What Is Direct Variations In Algebras?

Direct variation is a mathematical relationship between two variables where the ratio of y to x never changes. It can be expressed in tables, graphs, equations and word problems. 

(Looking for an “Expert mathematician“? Contact us today!)

A real-world example of direct variation would be a recipe that uses 6 cupcakes but needs 1 cup of flour. As you increase the amount of flour, the number of cupcakes increases as well. 

Likewise, a person’s annual salary varies directly with the number of years they have spent in school. As the number of years increases, so does a person’s salary. 

In algebra, this kind of situation is represented by y=kx, where k is a constant value that stays the same throughout the problem. Often, kk is called the constant of proportionality or the constant of variation. 

The constant of proportionality can be used to find a slope between two data points in a direct variation equation and the y-intercept is the salary of someone with no years of schooling. 

Finding the Constant of Proportionality.

You can quickly determine if an equation or table is a direct variation by plugging in 0 for both x and y values. Then, write an equation for y that is equal to the difference between those two numbers, and the equation will be correct. 

Another way to tell if an equation is a direct variation is by plotting the ordered pair of x and y on a graph. Graphs of direct variation always pass through the origin (which is 0). 

A graph can also be used to determine the constant of proportionality by comparing it to a graph that does not represent the relationship. Compare the graphs below and note that in the first graph, the line does not cross through the origin. 

The second graph is a straight line that passes through the origin, so it represents a direct variation. The graph also shows a negative slope and a y-intercept that violates the definition of direct variation. 

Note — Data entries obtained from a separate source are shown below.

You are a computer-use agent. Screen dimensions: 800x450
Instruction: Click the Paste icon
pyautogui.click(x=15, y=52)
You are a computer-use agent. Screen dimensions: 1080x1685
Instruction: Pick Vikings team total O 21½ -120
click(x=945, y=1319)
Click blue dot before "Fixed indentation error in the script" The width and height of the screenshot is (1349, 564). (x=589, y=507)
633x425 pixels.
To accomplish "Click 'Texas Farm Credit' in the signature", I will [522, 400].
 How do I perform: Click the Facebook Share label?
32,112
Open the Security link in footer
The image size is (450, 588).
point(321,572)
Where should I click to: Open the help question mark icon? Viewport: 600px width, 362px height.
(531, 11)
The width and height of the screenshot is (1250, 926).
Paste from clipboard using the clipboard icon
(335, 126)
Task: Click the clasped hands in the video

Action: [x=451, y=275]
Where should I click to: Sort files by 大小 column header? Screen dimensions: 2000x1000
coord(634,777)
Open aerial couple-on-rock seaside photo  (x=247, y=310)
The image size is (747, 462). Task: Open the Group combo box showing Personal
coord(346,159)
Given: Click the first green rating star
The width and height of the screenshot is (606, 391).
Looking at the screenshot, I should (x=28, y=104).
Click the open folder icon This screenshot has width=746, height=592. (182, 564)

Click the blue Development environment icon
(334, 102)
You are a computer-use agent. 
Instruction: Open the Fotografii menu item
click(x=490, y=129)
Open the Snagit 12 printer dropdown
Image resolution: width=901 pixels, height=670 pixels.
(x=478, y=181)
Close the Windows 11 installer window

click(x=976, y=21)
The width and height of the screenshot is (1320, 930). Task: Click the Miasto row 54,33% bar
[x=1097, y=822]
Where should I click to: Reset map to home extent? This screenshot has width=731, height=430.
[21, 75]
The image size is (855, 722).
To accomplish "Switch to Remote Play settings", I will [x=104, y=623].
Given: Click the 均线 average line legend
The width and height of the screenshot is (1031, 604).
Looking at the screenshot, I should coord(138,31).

This is why it’s important to know whether a table, graph or equation is a direct variation before you begin solving it. It’s easy to mistake a table or graph as being a direct variation when they do not represent it. 

If a table or graph does not represent direct variation, use substitution to figure out the constant of proportionality. Replace the y with k and the x with a nonzero constant that relates the y to x, such as 7. 

When substituting for a nonzero constant in a direct variation equation, remember that k is a constant value that is a constant for every point on the graph of a direct variation. If a graph does not represent direct variation, the constant of proportionality can be found by dividing the y-coordinate of any given point by the x-coordinate. 

In addition to solving direct variation problems using an equation, you can solve them by calculating the constant of proportionality and writing an equation for the y-intercept. The constant of proportionality can also be used to determine the slope between two data points in a direct proportional relation.